Rewrite every line of the listing below as a numbered list, skipping any blank lines.
===== RECORDS =====
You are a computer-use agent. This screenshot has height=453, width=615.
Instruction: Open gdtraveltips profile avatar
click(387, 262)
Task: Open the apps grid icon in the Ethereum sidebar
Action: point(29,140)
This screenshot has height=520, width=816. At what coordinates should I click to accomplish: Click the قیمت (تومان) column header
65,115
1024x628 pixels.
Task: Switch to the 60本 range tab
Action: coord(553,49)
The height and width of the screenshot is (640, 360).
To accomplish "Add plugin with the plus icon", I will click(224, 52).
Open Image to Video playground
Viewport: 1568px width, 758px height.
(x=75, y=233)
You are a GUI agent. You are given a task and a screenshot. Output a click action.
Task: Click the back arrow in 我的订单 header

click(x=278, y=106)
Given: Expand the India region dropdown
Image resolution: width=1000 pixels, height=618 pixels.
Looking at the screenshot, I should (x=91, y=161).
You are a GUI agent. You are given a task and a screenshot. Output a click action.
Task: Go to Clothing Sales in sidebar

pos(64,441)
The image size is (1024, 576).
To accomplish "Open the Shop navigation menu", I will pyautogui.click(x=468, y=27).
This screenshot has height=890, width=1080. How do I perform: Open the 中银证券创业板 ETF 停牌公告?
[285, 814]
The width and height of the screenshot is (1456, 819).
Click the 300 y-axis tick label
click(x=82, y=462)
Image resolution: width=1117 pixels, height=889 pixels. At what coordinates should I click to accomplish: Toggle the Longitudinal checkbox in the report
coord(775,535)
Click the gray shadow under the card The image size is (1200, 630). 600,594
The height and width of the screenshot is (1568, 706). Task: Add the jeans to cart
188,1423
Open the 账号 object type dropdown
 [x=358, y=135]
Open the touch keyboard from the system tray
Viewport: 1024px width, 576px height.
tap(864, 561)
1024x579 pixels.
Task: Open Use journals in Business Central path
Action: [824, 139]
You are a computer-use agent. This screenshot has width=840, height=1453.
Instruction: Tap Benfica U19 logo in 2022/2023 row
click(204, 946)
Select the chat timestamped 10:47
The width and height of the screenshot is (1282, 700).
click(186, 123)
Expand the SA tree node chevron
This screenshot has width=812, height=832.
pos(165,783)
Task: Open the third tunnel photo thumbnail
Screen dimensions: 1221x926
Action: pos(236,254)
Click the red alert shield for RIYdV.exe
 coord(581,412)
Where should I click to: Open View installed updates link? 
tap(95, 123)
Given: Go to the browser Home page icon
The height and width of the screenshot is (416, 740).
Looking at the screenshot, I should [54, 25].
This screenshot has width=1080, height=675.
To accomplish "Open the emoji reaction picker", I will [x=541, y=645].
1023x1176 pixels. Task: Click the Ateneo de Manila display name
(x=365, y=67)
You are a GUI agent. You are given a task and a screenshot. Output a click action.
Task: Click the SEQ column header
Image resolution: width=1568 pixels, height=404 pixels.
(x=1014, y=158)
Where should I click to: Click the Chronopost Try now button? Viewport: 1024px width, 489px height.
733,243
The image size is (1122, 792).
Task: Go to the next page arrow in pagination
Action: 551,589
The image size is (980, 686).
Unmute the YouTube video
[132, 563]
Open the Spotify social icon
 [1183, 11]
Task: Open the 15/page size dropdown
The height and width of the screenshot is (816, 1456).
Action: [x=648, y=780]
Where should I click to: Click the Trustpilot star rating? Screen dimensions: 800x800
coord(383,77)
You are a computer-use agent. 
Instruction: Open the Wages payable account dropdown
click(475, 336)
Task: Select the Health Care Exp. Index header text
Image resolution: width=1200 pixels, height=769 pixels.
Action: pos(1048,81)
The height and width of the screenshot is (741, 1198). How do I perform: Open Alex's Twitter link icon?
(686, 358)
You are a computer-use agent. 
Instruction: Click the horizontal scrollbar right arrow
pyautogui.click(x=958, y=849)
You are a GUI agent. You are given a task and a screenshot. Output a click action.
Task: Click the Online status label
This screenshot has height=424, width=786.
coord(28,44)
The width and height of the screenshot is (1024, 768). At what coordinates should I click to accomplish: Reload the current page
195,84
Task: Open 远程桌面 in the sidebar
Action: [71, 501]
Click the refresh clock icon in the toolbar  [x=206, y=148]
=====
[RESULT OF THE TASK]
1. You are a computer-use agent. This screenshot has height=453, width=615.
2. Instruction: Open gdtraveltips profile avatar
3. click(387, 262)
4. Task: Open the apps grid icon in the Ethereum sidebar
5. Action: point(29,140)
6. This screenshot has height=520, width=816. At what coordinates should I click to accomplish: Click the قیمت (تومان) column header
7. 65,115
8. 1024x628 pixels.
9. Task: Switch to the 60本 range tab
10. Action: coord(553,49)
11. The height and width of the screenshot is (640, 360).
12. To accomplish "Add plugin with the plus icon", I will click(224, 52).
13. Open Image to Video playground
14. Viewport: 1568px width, 758px height.
15. (x=75, y=233)
16. You are a GUI agent. You are given a task and a screenshot. Output a click action.
17. Task: Click the back arrow in 我的订单 header
18. click(x=278, y=106)
19. Given: Expand the India region dropdown
20. Image resolution: width=1000 pixels, height=618 pixels.
21. Looking at the screenshot, I should (x=91, y=161).
22. You are a GUI agent. You are given a task and a screenshot. Output a click action.
23. Task: Go to Clothing Sales in sidebar
24. pos(64,441)
25. The image size is (1024, 576).
26. To accomplish "Open the Shop navigation menu", I will pyautogui.click(x=468, y=27).
27. This screenshot has height=890, width=1080. How do I perform: Open the 中银证券创业板 ETF 停牌公告?
28. [285, 814]
29. The width and height of the screenshot is (1456, 819).
30. Click the 300 y-axis tick label
31. click(x=82, y=462)
32. Image resolution: width=1117 pixels, height=889 pixels. At what coordinates should I click to accomplish: Toggle the Longitudinal checkbox in the report
33. coord(775,535)
34. Click the gray shadow under the card The image size is (1200, 630). 600,594
35. The height and width of the screenshot is (1568, 706). Task: Add the jeans to cart
36. 188,1423
37. Open the 账号 object type dropdown
38.  [x=358, y=135]
39. Open the touch keyboard from the system tray
40. Viewport: 1024px width, 576px height.
41. tap(864, 561)
42. 1024x579 pixels.
43. Task: Open Use journals in Business Central path
44. Action: [824, 139]
45. You are a computer-use agent. This screenshot has width=840, height=1453.
46. Instruction: Tap Benfica U19 logo in 2022/2023 row
47. click(204, 946)
48. Select the chat timestamped 10:47
49. The width and height of the screenshot is (1282, 700).
50. click(186, 123)
51. Expand the SA tree node chevron
52. This screenshot has width=812, height=832.
53. pos(165,783)
54. Task: Open the third tunnel photo thumbnail
55. Screen dimensions: 1221x926
56. Action: pos(236,254)
57. Click the red alert shield for RIYdV.exe
58.  coord(581,412)
59. Where should I click to: Open View installed updates link? 
60. tap(95, 123)
61. Given: Go to the browser Home page icon
62. The height and width of the screenshot is (416, 740).
63. Looking at the screenshot, I should [54, 25].
64. This screenshot has width=1080, height=675.
65. To accomplish "Open the emoji reaction picker", I will [x=541, y=645].
66. 1023x1176 pixels. Task: Click the Ateneo de Manila display name
67. (x=365, y=67)
68. You are a GUI agent. You are given a task and a screenshot. Output a click action.
69. Task: Click the SEQ column header
70. Image resolution: width=1568 pixels, height=404 pixels.
71. (x=1014, y=158)
72. Where should I click to: Click the Chronopost Try now button? Viewport: 1024px width, 489px height.
73. 733,243
74. The image size is (1122, 792).
75. Task: Go to the next page arrow in pagination
76. Action: 551,589
77. The image size is (980, 686).
78. Unmute the YouTube video
79. [132, 563]
80. Open the Spotify social icon
81.  [1183, 11]
82. Task: Open the 15/page size dropdown
83. The height and width of the screenshot is (816, 1456).
84. Action: [x=648, y=780]
85. Where should I click to: Click the Trustpilot star rating? Screen dimensions: 800x800
86. coord(383,77)
87. You are a computer-use agent. 
88. Instruction: Open the Wages payable account dropdown
89. click(475, 336)
90. Task: Select the Health Care Exp. Index header text
91. Image resolution: width=1200 pixels, height=769 pixels.
92. Action: pos(1048,81)
93. The height and width of the screenshot is (741, 1198). How do I perform: Open Alex's Twitter link icon?
94. (686, 358)
95. You are a computer-use agent. 
96. Instruction: Click the horizontal scrollbar right arrow
97. pyautogui.click(x=958, y=849)
98. You are a GUI agent. You are given a task and a screenshot. Output a click action.
99. Task: Click the Online status label
100. This screenshot has height=424, width=786.
101. coord(28,44)
102. The width and height of the screenshot is (1024, 768). At what coordinates should I click to accomplish: Reload the current page
103. 195,84
104. Task: Open 远程桌面 in the sidebar
105. Action: [71, 501]
106. Click the refresh clock icon in the toolbar  [x=206, y=148]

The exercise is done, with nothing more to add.